September 23, 2004 8:38 PM
Latex is a god send. Our lab reports usually consist of more code than anything else. To some of my fellow students, report creation involves a repetitive session involving Open, Copy and Paste. Some run cat *.c > out and then spend a lot of time adding headings, comments etc. and editing it to make it presentable. But latex and a little bit of elisp lets me automate this every single time.

Nothing fancy, really. The verbatim package lets me include the contents of any ascii file. Well, using the built in input and verbatim commands can also do the trick. The listing of files (and associated metadata like headings, summary) in a directory is generated by my code archives generator with a slight modification. Instead of outputting html, it outputs latex code.

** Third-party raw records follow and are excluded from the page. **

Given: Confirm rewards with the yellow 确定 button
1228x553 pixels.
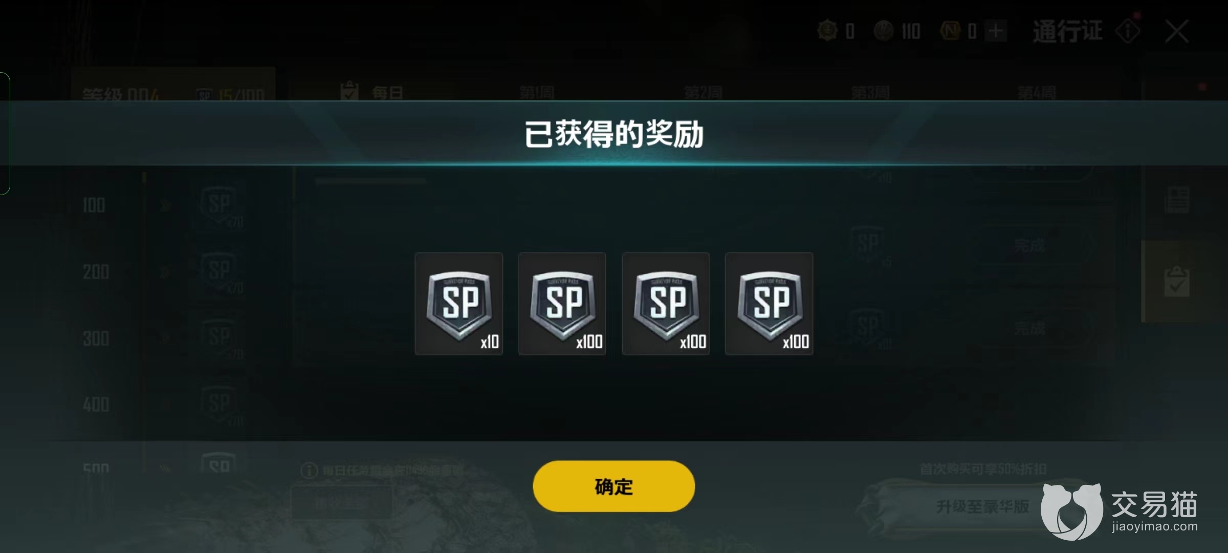Looking at the screenshot, I should [613, 486].
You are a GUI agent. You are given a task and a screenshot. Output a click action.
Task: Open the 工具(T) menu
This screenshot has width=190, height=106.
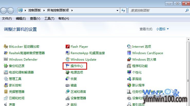[49, 19]
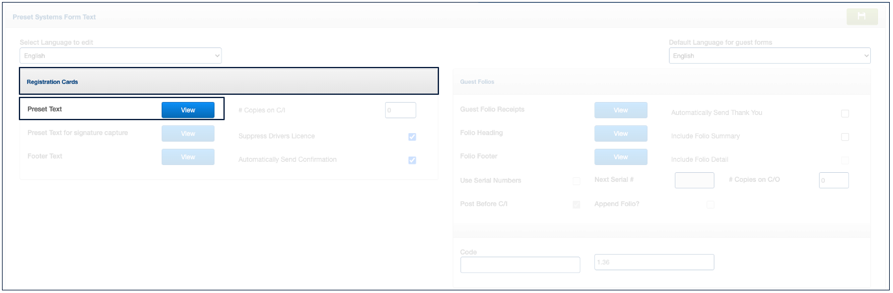893x293 pixels.
Task: Expand Default Language for guest forms dropdown
Action: coord(769,56)
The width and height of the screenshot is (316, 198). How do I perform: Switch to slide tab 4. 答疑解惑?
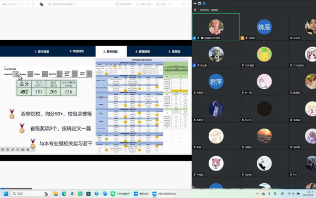pyautogui.click(x=143, y=51)
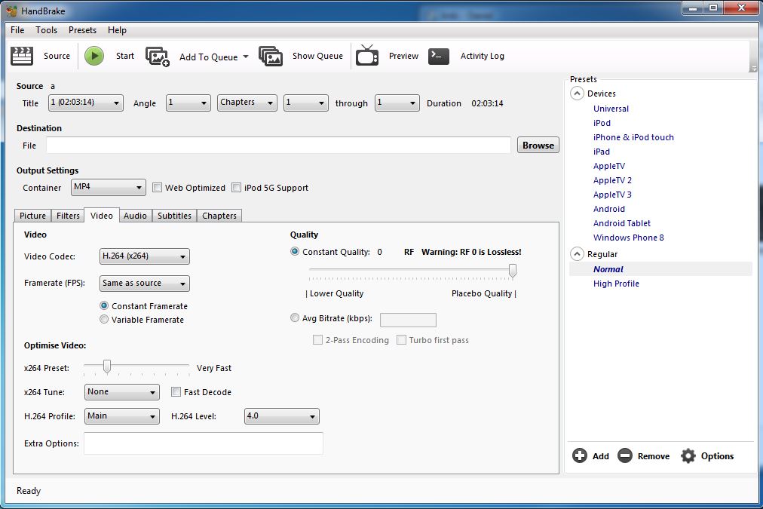Enable the Web Optimized checkbox
This screenshot has width=763, height=509.
[x=158, y=188]
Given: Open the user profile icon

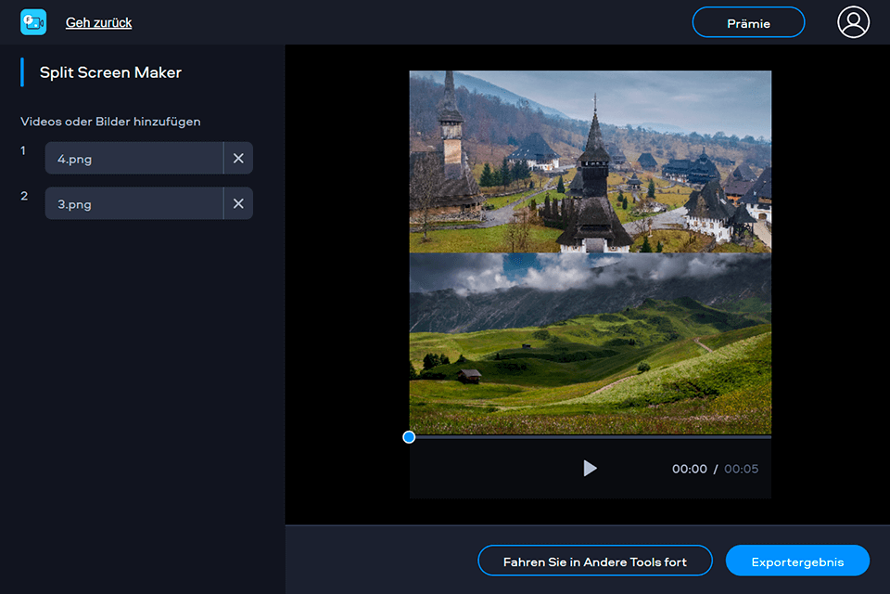Looking at the screenshot, I should pyautogui.click(x=852, y=22).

Here's a sample Latex file:

\documentclass[a4paper,11pt,notitlepage]{article}
\usepackage{verbatim}
\newcommand{\cfile}[2]{
\setcounter{page}{1}
\section{#1}
\verbatiminput{#2}
\subsection{Summary}
\verbatiminput{#2.txt}
\subsection{Output}
\verbatiminput{#2.out}
\clearpage
}
\begin{document}
\cfile{Quicksort}{/home/anirudh/s4/qsort.c}
\cfile{Mergesort}{/home/anirudh/s4/msort.c}
% .... imagine lots more (Lots!)
\cfile{Dijkstra's Shortest Path}{/home/anirudh/s4/dijsp.c}
\end{document}


C-c C-c RET in AucTex mode and 53 pages are ready for presentation in no time. Watch out for overfull \hbox warnings though.